La obra maestra de Venturi consiste, así, en un sutil y polémico repaso, libremente diacrónico y sostenido en la potencia de su aparato visual, a los estilos y autores complejos y contradictorios que le gustaban al estadounidense: entre los primeros, el Helenismo o el Manierismo; entre los segundos, Miguel Ángel, Borromini, Lutyens o… ¡Le Corbusier! Es decir, estilos y autores que habían sabido moverse en cierta heterodoxia, acrisolando temas, motivos e inquietudes muy diversos en una arquitectura dinámica y viva. Una arquitectura que, lejos asimilarse al lema castrador de Mies van der Rohe, ‘Less is More’ (menos es más), materializaba el eslogan opuesto: ‘Less is a Bore’ (menos es un aburrimiento).
Los edificios de Venturi no son aburridos. Con su cubierta a dos aguas, su sutil simetría y su falsa fachada que anticipó la idea del ‘cobertizo decorado¡, la casa que levantó para su madre en 1962 —su primera obra importante— fue ya un manifiesto contra los principios de la modernidad. Después vinieron obras en la línea de Aprendiendo de Las Vegas, donde exploró la condición semiótica de la arquitectura, como los Almacenes Best y su inmenso rótulo. Progresivamente, el arquitecto fue decantándose hacia el clasicismo, ya fuera de una manera abstracta, como en el Gordon Wu Hall y sus mosaicos de colores, o de un modo casi literal, como su exitosa y sutil ampliación de la National Gallery de Londres, terminada en 1991. Ese mismo año el jurado del Premio Pritzker le concedió el galardón en solitario, una ofensa flagrante a Denise Scott Brown. Venturi criticó el relegamiento de su esposa, pero no dejó de acudir a la ceremonia de entrega, en un gesto tan complejo y contradictorio como la arquitectura que decía defender.

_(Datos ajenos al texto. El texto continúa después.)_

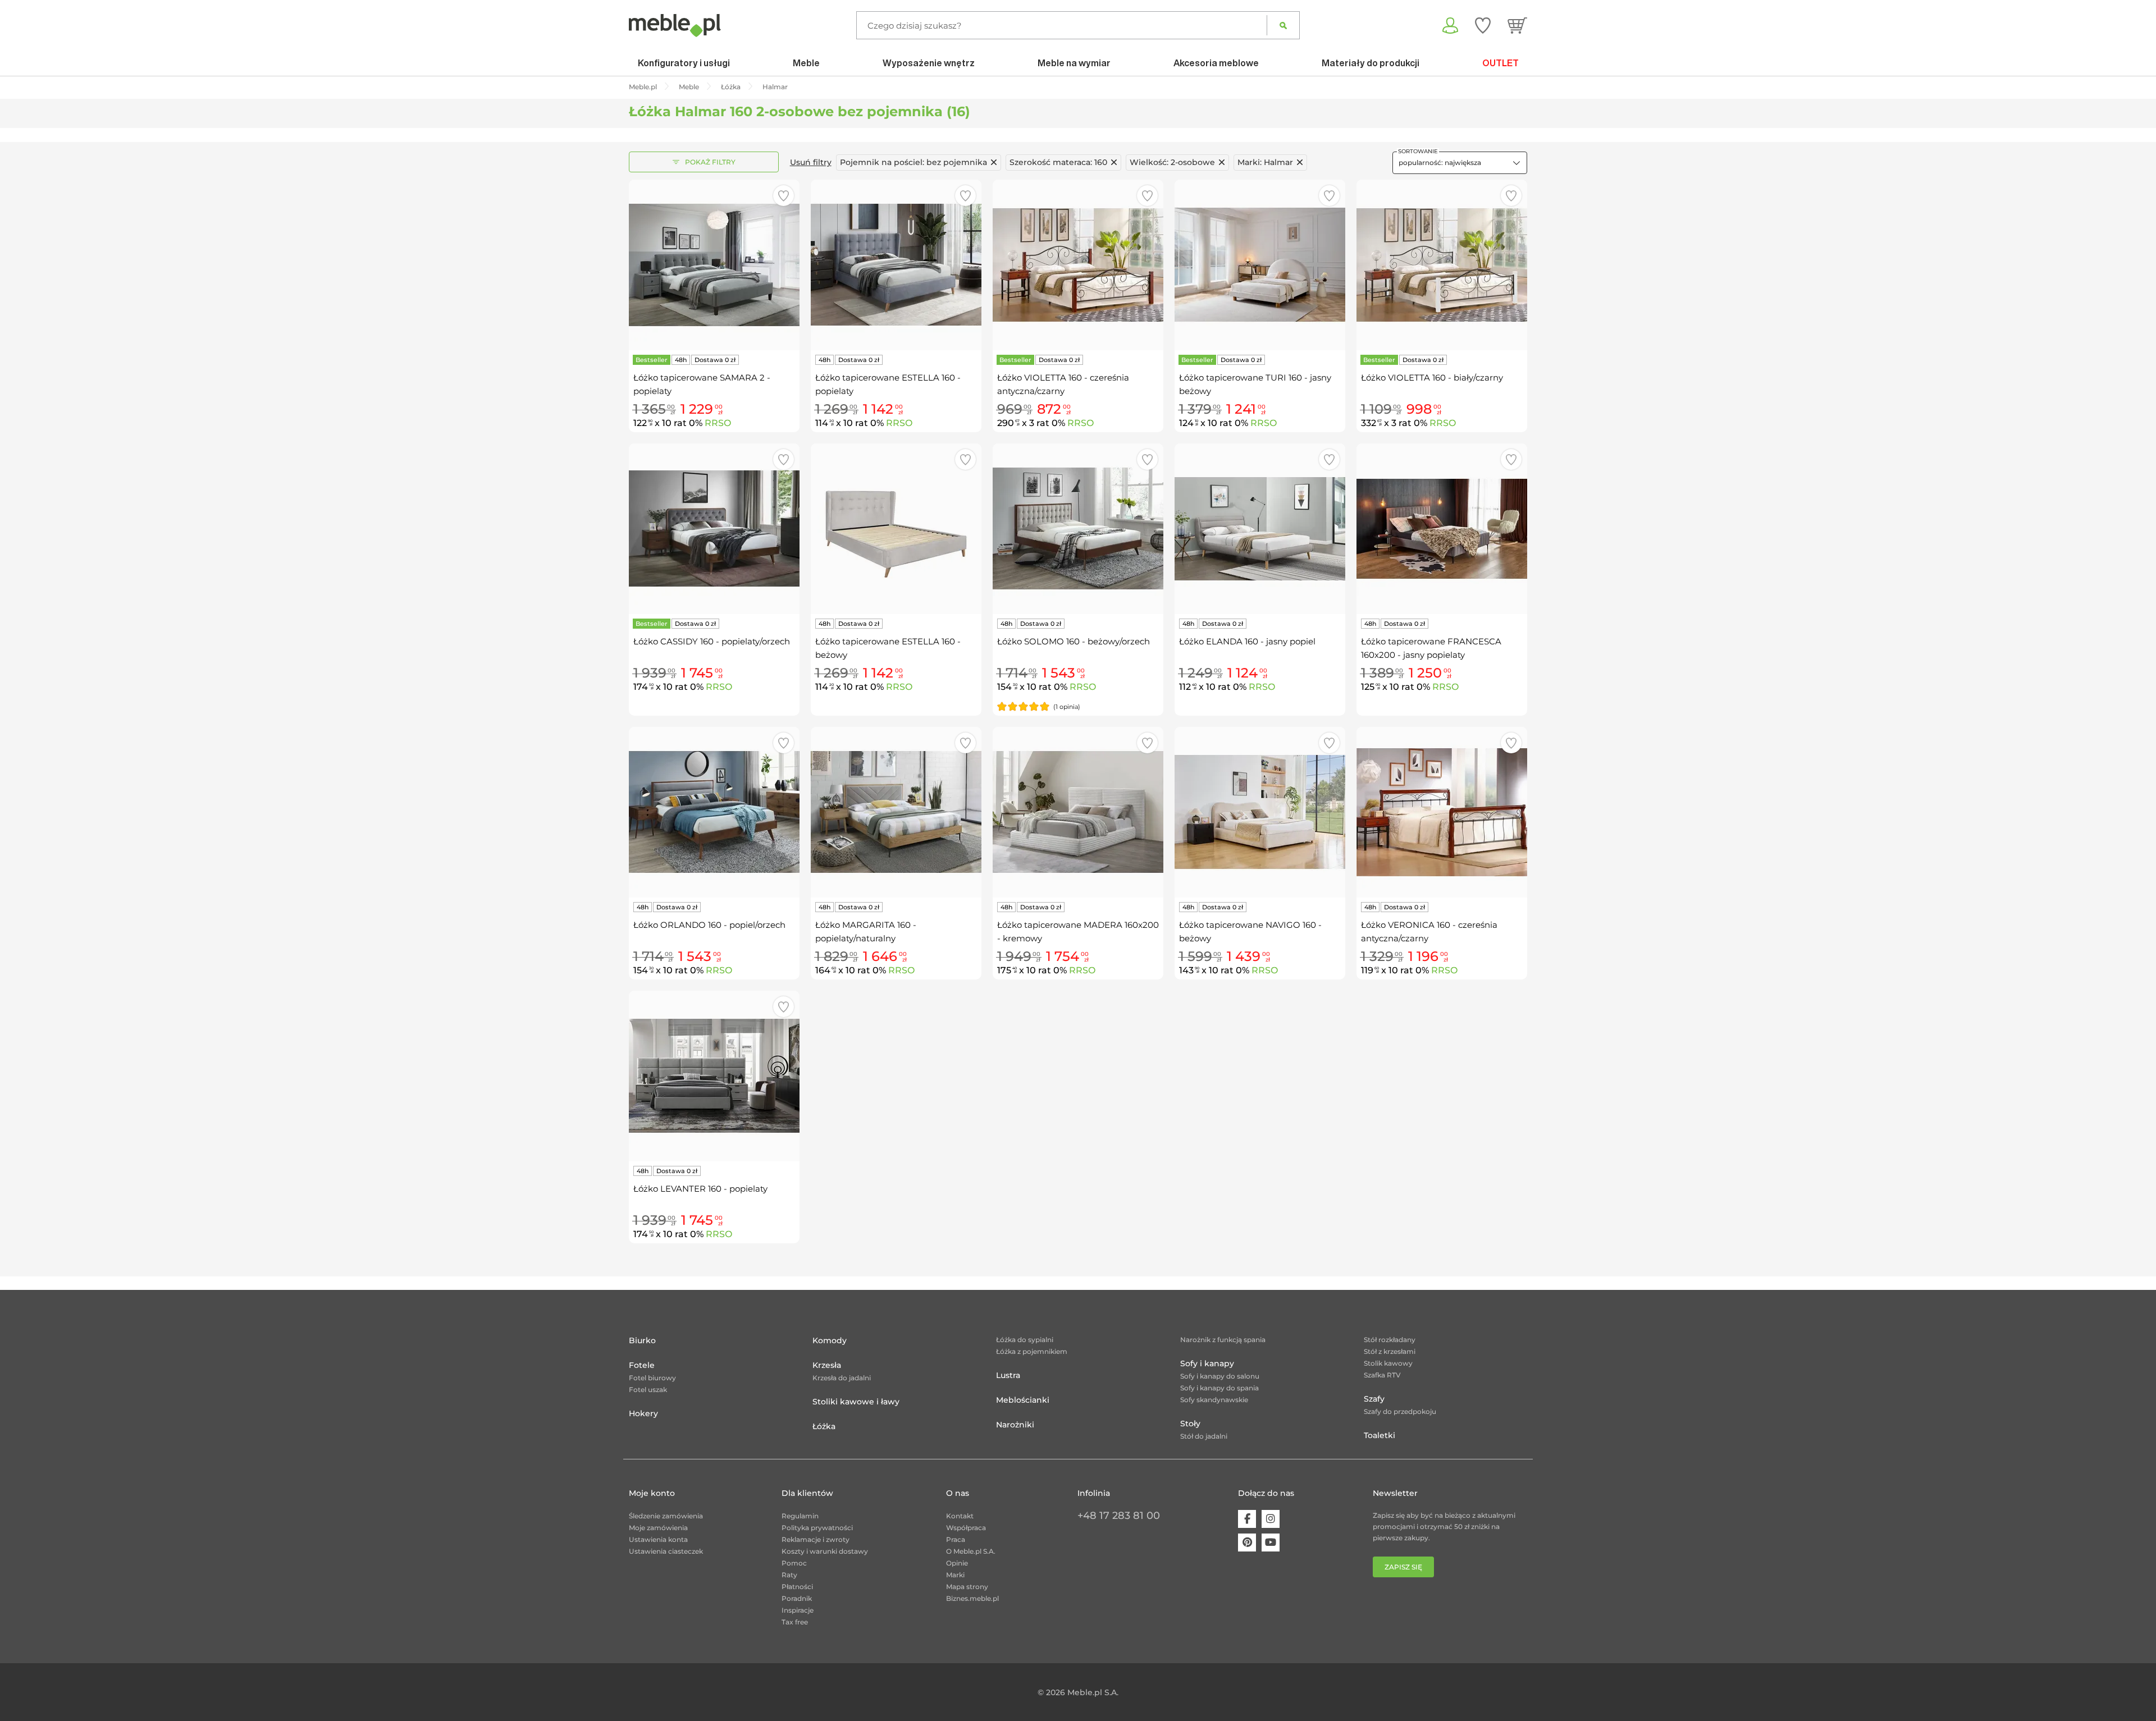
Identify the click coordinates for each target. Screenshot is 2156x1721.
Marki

Más allá de sus edificios (en realidad, muy poco imitados, y que, en el fondo, tienen poco que ver con la posmodernidad más vulgar), hoy el influjo de Venturi sigue produciéndose a través de sus ideas, que han devenido lugares comunes. De hecho, los temas preferidos del estadounidense, como el del creador eximido de responsabilidad, la defensa de la cultura popular, la obsesión por la comunicación. La exacerbación del modelo del ‘pato’ —la arquitectura grotesca de los iconos— o el énfasis en lo contradictorio, hace ya tiempo que han perdido su sentido arquitectónico para confundirse con el credo de nuestro tiempo. La posmodernidad fracasó como estilo pero triunfó como ideología. El ejemplo de Venturi lo demuestra mejor que nada.